3. Pourquoi la maladie affecte les porcelets plus tard que dans les descriptions classiques ? Cela peut être dû à :
- un sevrage plus précoce que dans les années 60-70, les porcelets meurent encore à 6-7 semaines de vie,
- l’effet de l’oxyde de zinc +/- les acides organiques. La maladie se produit après le retrait de ces additifs. D’autres expériences montrent qu’en prolongeant la période pendant laquelle on administre du zinc et/ou des acides organiques dans l’aliment ou dans l’eau de boisson, on peut contrecarrer la maladie.
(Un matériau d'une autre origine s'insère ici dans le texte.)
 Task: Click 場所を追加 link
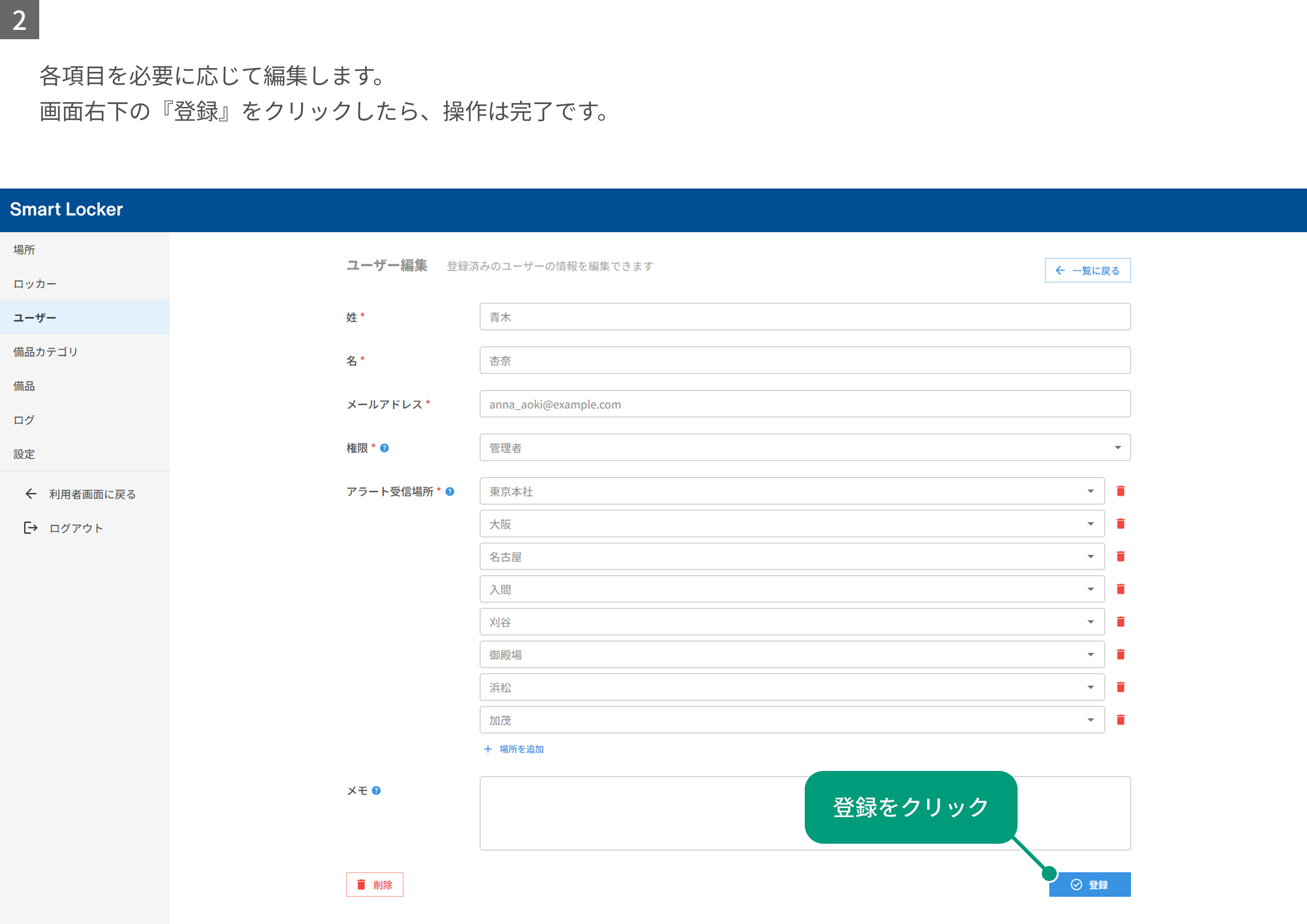tap(513, 749)
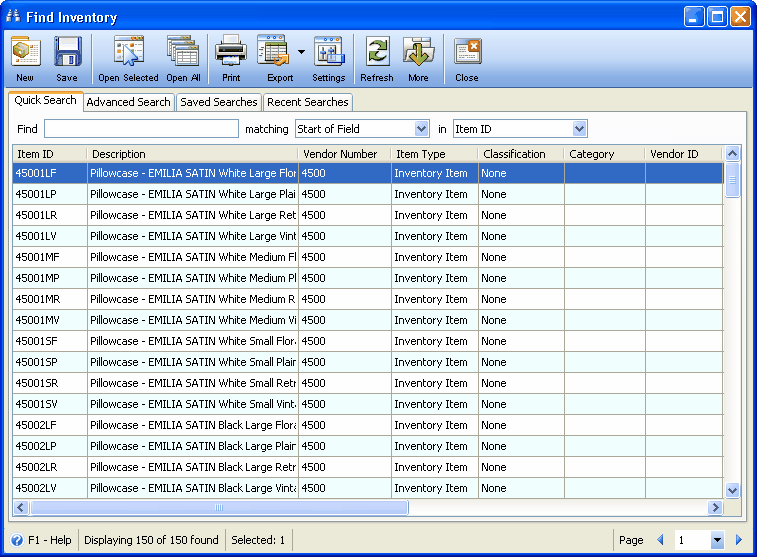This screenshot has height=557, width=757.
Task: Open the matching Start of Field dropdown
Action: (x=421, y=129)
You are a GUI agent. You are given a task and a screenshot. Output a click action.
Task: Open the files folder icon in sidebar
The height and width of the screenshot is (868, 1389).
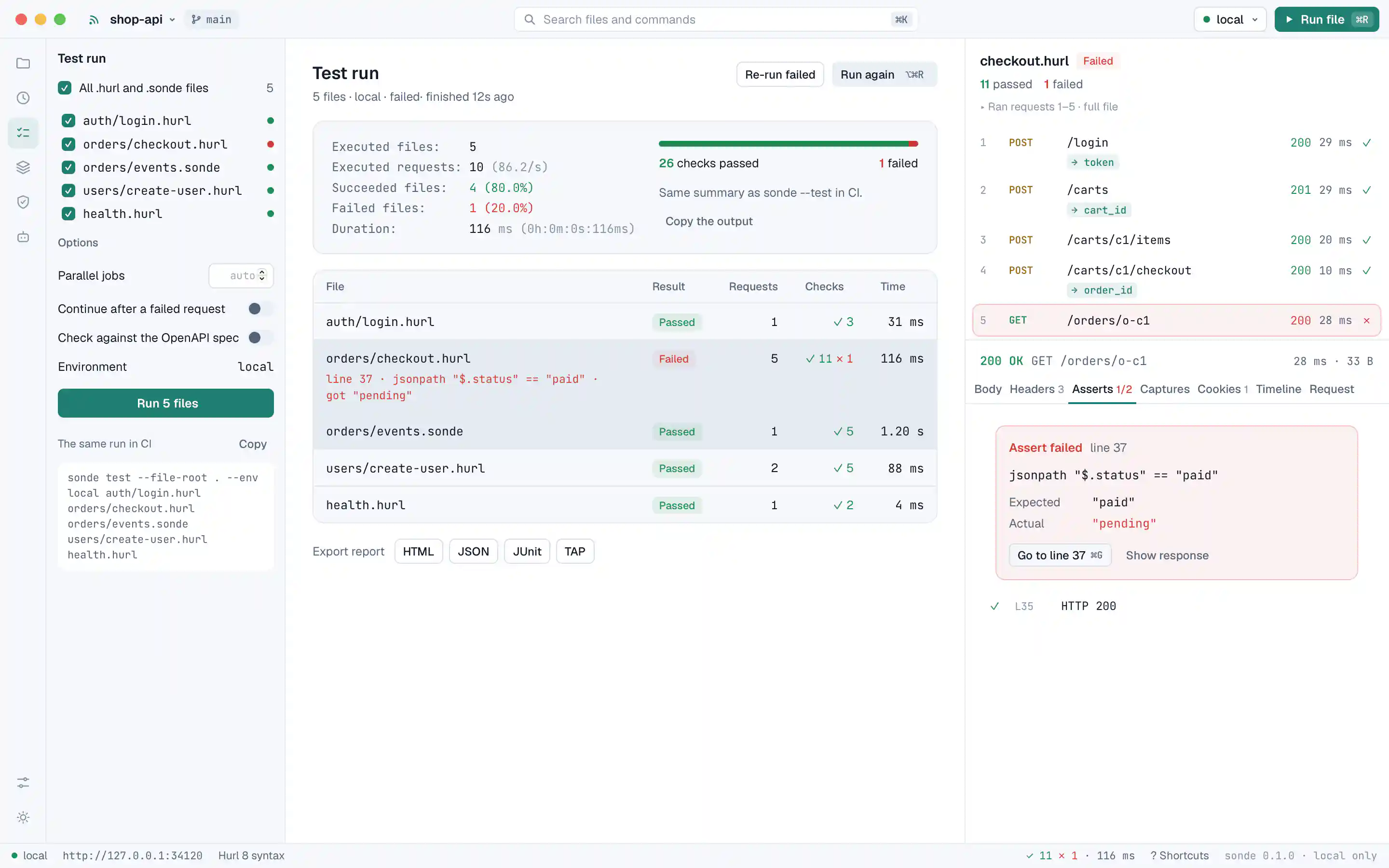(x=23, y=63)
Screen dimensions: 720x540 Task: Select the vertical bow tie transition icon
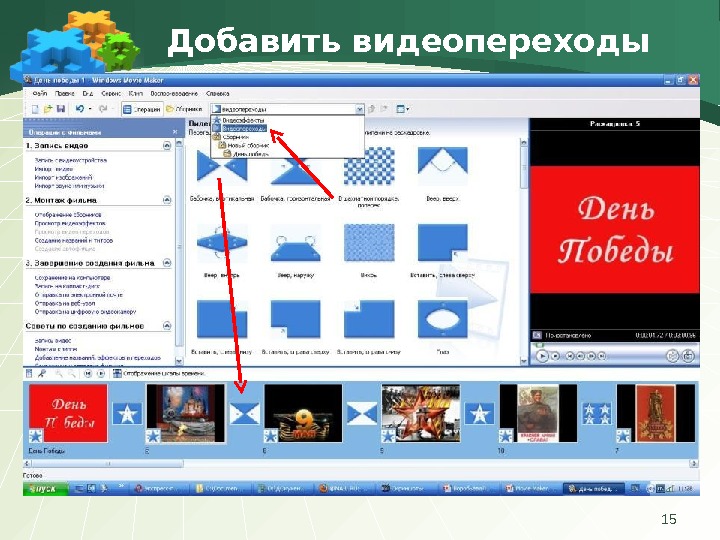coord(222,165)
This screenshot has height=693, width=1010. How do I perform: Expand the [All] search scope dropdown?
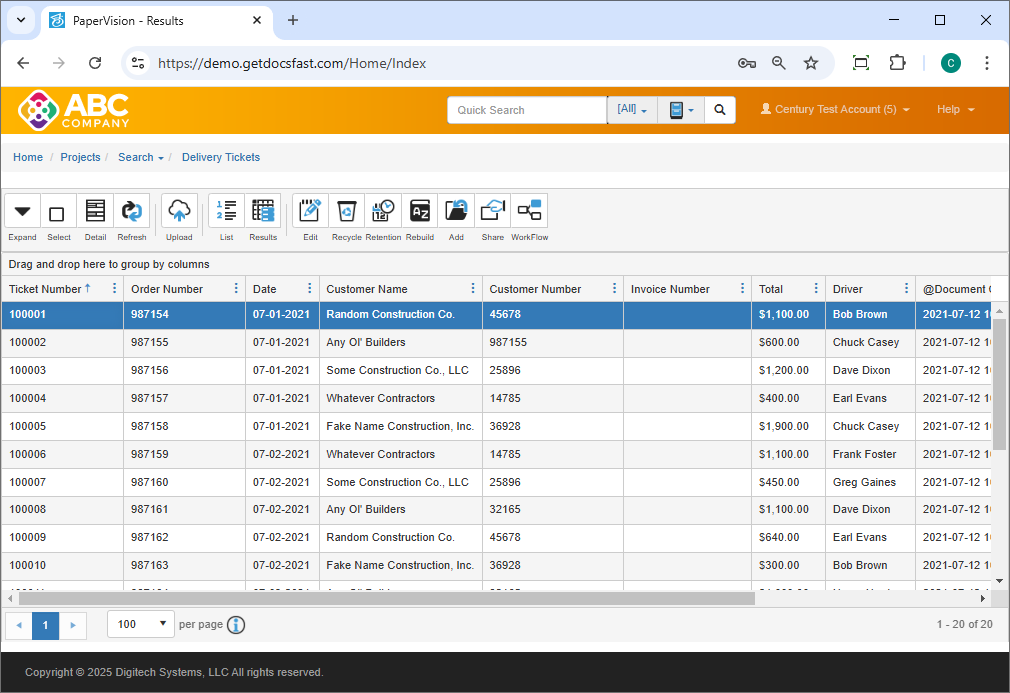click(632, 110)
Cependant, comme le montre ce cas, la maladie peut baisser pour rebondir ensuite.
4. Pourquoi le traitement avec de l’apramycine a retardé et a augmenté les niveaux de la maladie ? On sait que certaines souches d’E. coli, particulièrement la 0157 chez les humains, répondent à la rupture brusque de leur acide nucléique ou à l’exposition au stress oxydatif en augmentant massivement la production de toxines. Malgré les tests de sensibilité et l’effet bactéricide des aminoglycosides, on peut supposer que c’est ce qui s’est passé dans ce cas.
5. Quelques collègues ont fait part d’expériences similaires avec d’autres aminoglycosides
Conclusion
La MO est aujourd’hui une maladie courante du système nerveux central en post-sevrage et requiert un diagnostic différentiel de la méningite. Le traitement est décevant et il est difficile de la contrôler avec des antibiotiques. La vaccination, en utilisant un vaccin basé sur la Shigatoxine (ou verotoxine) est très efficace, autant cliniquement qu’économiquement.